▶ **EXERCISE DATA**

****

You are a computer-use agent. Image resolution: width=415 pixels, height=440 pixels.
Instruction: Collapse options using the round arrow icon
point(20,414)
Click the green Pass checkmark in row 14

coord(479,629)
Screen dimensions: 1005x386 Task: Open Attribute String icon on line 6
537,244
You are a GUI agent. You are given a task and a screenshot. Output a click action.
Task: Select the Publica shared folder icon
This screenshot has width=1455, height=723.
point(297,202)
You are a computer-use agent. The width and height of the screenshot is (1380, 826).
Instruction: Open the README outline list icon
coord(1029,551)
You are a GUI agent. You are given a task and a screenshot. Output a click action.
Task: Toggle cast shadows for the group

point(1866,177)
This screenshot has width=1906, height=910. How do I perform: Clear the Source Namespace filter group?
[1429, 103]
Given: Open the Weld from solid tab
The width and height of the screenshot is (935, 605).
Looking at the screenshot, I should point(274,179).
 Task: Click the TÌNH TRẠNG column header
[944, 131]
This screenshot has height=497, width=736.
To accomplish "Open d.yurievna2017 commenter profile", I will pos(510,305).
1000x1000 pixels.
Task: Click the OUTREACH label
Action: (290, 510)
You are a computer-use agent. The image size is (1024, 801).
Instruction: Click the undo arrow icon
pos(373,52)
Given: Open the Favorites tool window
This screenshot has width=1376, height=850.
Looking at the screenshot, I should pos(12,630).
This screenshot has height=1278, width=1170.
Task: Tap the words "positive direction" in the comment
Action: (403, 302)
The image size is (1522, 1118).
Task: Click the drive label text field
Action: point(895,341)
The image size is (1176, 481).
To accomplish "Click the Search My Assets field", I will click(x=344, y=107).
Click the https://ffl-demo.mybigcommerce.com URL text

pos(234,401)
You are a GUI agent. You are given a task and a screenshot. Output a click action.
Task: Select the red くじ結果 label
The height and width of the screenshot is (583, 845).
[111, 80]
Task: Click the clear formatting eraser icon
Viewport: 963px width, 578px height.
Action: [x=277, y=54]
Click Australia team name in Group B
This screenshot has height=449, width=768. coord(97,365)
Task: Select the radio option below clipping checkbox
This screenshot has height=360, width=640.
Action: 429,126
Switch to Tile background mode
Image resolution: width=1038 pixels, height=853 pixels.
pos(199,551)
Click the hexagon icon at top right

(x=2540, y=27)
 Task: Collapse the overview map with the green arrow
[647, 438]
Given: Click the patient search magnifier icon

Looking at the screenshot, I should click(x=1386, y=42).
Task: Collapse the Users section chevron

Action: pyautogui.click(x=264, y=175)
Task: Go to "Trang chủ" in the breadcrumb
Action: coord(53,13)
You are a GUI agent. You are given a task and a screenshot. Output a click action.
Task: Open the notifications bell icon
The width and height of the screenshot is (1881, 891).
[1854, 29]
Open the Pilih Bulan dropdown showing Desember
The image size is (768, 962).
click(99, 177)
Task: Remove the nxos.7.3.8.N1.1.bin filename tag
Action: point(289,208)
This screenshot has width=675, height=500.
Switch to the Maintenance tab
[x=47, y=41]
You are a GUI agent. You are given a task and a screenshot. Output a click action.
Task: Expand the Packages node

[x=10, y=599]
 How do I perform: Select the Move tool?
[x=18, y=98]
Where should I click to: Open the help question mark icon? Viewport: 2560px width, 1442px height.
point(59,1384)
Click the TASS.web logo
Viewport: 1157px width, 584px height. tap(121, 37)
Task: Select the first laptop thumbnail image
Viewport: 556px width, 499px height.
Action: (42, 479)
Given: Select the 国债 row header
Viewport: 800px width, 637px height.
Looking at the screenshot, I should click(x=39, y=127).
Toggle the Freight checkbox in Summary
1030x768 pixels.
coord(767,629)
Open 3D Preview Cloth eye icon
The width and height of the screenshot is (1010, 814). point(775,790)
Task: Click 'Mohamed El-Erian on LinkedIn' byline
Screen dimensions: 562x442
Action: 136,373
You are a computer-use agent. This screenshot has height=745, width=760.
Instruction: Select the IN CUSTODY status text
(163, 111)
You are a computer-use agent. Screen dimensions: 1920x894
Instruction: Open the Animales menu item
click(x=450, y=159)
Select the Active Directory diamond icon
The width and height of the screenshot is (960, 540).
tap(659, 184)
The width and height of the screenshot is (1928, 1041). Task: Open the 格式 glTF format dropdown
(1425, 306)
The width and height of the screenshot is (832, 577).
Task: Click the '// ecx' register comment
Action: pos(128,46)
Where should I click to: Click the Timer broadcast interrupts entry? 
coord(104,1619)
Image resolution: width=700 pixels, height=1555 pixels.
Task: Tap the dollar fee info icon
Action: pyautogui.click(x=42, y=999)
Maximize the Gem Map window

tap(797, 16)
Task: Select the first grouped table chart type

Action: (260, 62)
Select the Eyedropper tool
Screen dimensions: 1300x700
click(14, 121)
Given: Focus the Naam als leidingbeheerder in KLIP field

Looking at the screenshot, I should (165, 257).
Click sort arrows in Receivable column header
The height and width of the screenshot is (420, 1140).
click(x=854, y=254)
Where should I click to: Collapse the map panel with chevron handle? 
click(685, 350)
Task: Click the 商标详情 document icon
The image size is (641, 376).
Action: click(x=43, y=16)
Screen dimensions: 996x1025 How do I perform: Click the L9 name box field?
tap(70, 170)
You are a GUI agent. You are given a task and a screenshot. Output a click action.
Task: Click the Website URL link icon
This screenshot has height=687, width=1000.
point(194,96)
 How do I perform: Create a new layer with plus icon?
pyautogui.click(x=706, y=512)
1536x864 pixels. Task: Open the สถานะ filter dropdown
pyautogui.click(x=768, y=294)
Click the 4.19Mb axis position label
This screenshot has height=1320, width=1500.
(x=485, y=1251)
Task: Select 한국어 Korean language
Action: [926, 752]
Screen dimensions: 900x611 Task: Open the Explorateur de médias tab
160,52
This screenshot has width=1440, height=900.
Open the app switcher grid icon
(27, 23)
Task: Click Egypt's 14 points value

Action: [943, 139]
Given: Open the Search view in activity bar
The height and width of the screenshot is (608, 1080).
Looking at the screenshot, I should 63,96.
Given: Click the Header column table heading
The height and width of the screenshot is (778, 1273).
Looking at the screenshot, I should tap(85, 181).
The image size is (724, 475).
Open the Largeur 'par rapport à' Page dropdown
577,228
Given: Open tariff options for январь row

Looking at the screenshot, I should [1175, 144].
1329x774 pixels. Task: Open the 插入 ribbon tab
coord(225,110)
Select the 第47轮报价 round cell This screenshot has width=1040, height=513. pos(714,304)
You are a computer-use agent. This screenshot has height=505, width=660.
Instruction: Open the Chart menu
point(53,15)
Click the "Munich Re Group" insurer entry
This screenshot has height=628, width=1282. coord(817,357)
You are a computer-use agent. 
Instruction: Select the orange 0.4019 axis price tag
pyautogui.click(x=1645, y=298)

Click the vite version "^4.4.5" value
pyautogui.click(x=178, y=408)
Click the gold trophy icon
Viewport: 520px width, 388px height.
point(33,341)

****

▶ **WHAT IS REQUIRED**
Everything in the listing above should be duplicated exactly.

▶ **FINISHED EXERCISE**
You are a computer-use agent. Image resolution: width=415 pixels, height=440 pixels.
Instruction: Collapse options using the round arrow icon
point(20,414)
Click the green Pass checkmark in row 14

coord(479,629)
Screen dimensions: 1005x386 Task: Open Attribute String icon on line 6
537,244
You are a GUI agent. You are given a task and a screenshot. Output a click action.
Task: Select the Publica shared folder icon
This screenshot has width=1455, height=723.
point(297,202)
You are a computer-use agent. The width and height of the screenshot is (1380, 826).
Instruction: Open the README outline list icon
coord(1029,551)
You are a GUI agent. You are given a task and a screenshot. Output a click action.
Task: Toggle cast shadows for the group

point(1866,177)
This screenshot has width=1906, height=910. How do I perform: Clear the Source Namespace filter group?
[1429, 103]
Given: Open the Weld from solid tab
The width and height of the screenshot is (935, 605).
Looking at the screenshot, I should point(274,179).
 Task: Click the TÌNH TRẠNG column header
[944, 131]
This screenshot has height=497, width=736.
To accomplish "Open d.yurievna2017 commenter profile", I will pos(510,305).
1000x1000 pixels.
Task: Click the OUTREACH label
Action: (290, 510)
You are a computer-use agent. The image size is (1024, 801).
Instruction: Click the undo arrow icon
pos(373,52)
Given: Open the Favorites tool window
This screenshot has width=1376, height=850.
Looking at the screenshot, I should pos(12,630).
This screenshot has height=1278, width=1170.
Task: Tap the words "positive direction" in the comment
Action: (403, 302)
The image size is (1522, 1118).
Task: Click the drive label text field
Action: point(895,341)
The image size is (1176, 481).
To accomplish "Click the Search My Assets field", I will click(x=344, y=107).
Click the https://ffl-demo.mybigcommerce.com URL text

pos(234,401)
You are a GUI agent. You are given a task and a screenshot. Output a click action.
Task: Select the red くじ結果 label
The height and width of the screenshot is (583, 845).
[111, 80]
Task: Click the clear formatting eraser icon
Viewport: 963px width, 578px height.
Action: [x=277, y=54]
Click Australia team name in Group B
This screenshot has height=449, width=768. coord(97,365)
Task: Select the radio option below clipping checkbox
This screenshot has height=360, width=640.
Action: 429,126
Switch to Tile background mode
Image resolution: width=1038 pixels, height=853 pixels.
pos(199,551)
Click the hexagon icon at top right

(x=2540, y=27)
 Task: Collapse the overview map with the green arrow
[647, 438]
Given: Click the patient search magnifier icon

Looking at the screenshot, I should click(x=1386, y=42).
Task: Collapse the Users section chevron

Action: pyautogui.click(x=264, y=175)
Task: Go to "Trang chủ" in the breadcrumb
Action: coord(53,13)
You are a GUI agent. You are given a task and a screenshot. Output a click action.
Task: Open the notifications bell icon
The width and height of the screenshot is (1881, 891).
[1854, 29]
Open the Pilih Bulan dropdown showing Desember
The image size is (768, 962).
click(99, 177)
Task: Remove the nxos.7.3.8.N1.1.bin filename tag
Action: point(289,208)
This screenshot has width=675, height=500.
Switch to the Maintenance tab
[x=47, y=41]
You are a GUI agent. You are given a task and a screenshot. Output a click action.
Task: Expand the Packages node

[x=10, y=599]
 How do I perform: Select the Move tool?
[x=18, y=98]
Where should I click to: Open the help question mark icon? Viewport: 2560px width, 1442px height.
point(59,1384)
Click the TASS.web logo
Viewport: 1157px width, 584px height. tap(121, 37)
Task: Select the first laptop thumbnail image
Viewport: 556px width, 499px height.
Action: (42, 479)
Given: Select the 国债 row header
Viewport: 800px width, 637px height.
Looking at the screenshot, I should click(x=39, y=127).
Toggle the Freight checkbox in Summary
1030x768 pixels.
coord(767,629)
Open 3D Preview Cloth eye icon
The width and height of the screenshot is (1010, 814). point(775,790)
Task: Click 'Mohamed El-Erian on LinkedIn' byline
Screen dimensions: 562x442
Action: 136,373
You are a computer-use agent. This screenshot has height=745, width=760.
Instruction: Select the IN CUSTODY status text
(163, 111)
You are a computer-use agent. Screen dimensions: 1920x894
Instruction: Open the Animales menu item
click(x=450, y=159)
Select the Active Directory diamond icon
The width and height of the screenshot is (960, 540).
tap(659, 184)
The width and height of the screenshot is (1928, 1041). Task: Open the 格式 glTF format dropdown
(1425, 306)
The width and height of the screenshot is (832, 577).
Task: Click the '// ecx' register comment
Action: pos(128,46)
Where should I click to: Click the Timer broadcast interrupts entry? 
coord(104,1619)
Image resolution: width=700 pixels, height=1555 pixels.
Task: Tap the dollar fee info icon
Action: pyautogui.click(x=42, y=999)
Maximize the Gem Map window

tap(797, 16)
Task: Select the first grouped table chart type

Action: (260, 62)
Select the Eyedropper tool
Screen dimensions: 1300x700
click(14, 121)
Given: Focus the Naam als leidingbeheerder in KLIP field

Looking at the screenshot, I should (165, 257).
Click sort arrows in Receivable column header
The height and width of the screenshot is (420, 1140).
click(x=854, y=254)
Where should I click to: Collapse the map panel with chevron handle? 
click(685, 350)
Task: Click the 商标详情 document icon
The image size is (641, 376).
Action: click(x=43, y=16)
Screen dimensions: 996x1025 How do I perform: Click the L9 name box field?
tap(70, 170)
You are a GUI agent. You are given a task and a screenshot. Output a click action.
Task: Click the Website URL link icon
This screenshot has height=687, width=1000.
point(194,96)
 How do I perform: Create a new layer with plus icon?
pyautogui.click(x=706, y=512)
1536x864 pixels. Task: Open the สถานะ filter dropdown
pyautogui.click(x=768, y=294)
Click the 4.19Mb axis position label
This screenshot has height=1320, width=1500.
(x=485, y=1251)
Task: Select 한국어 Korean language
Action: [926, 752]
Screen dimensions: 900x611 Task: Open the Explorateur de médias tab
160,52
This screenshot has width=1440, height=900.
Open the app switcher grid icon
(27, 23)
Task: Click Egypt's 14 points value

Action: [943, 139]
Given: Open the Search view in activity bar
The height and width of the screenshot is (608, 1080).
Looking at the screenshot, I should 63,96.
Given: Click the Header column table heading
The height and width of the screenshot is (778, 1273).
Looking at the screenshot, I should tap(85, 181).
The image size is (724, 475).
Open the Largeur 'par rapport à' Page dropdown
577,228
Given: Open tariff options for январь row

Looking at the screenshot, I should [1175, 144].
1329x774 pixels. Task: Open the 插入 ribbon tab
coord(225,110)
Select the 第47轮报价 round cell This screenshot has width=1040, height=513. pos(714,304)
You are a computer-use agent. This screenshot has height=505, width=660.
Instruction: Open the Chart menu
point(53,15)
Click the "Munich Re Group" insurer entry
This screenshot has height=628, width=1282. coord(817,357)
You are a computer-use agent. 
Instruction: Select the orange 0.4019 axis price tag
pyautogui.click(x=1645, y=298)

Click the vite version "^4.4.5" value
pyautogui.click(x=178, y=408)
Click the gold trophy icon
Viewport: 520px width, 388px height.
point(33,341)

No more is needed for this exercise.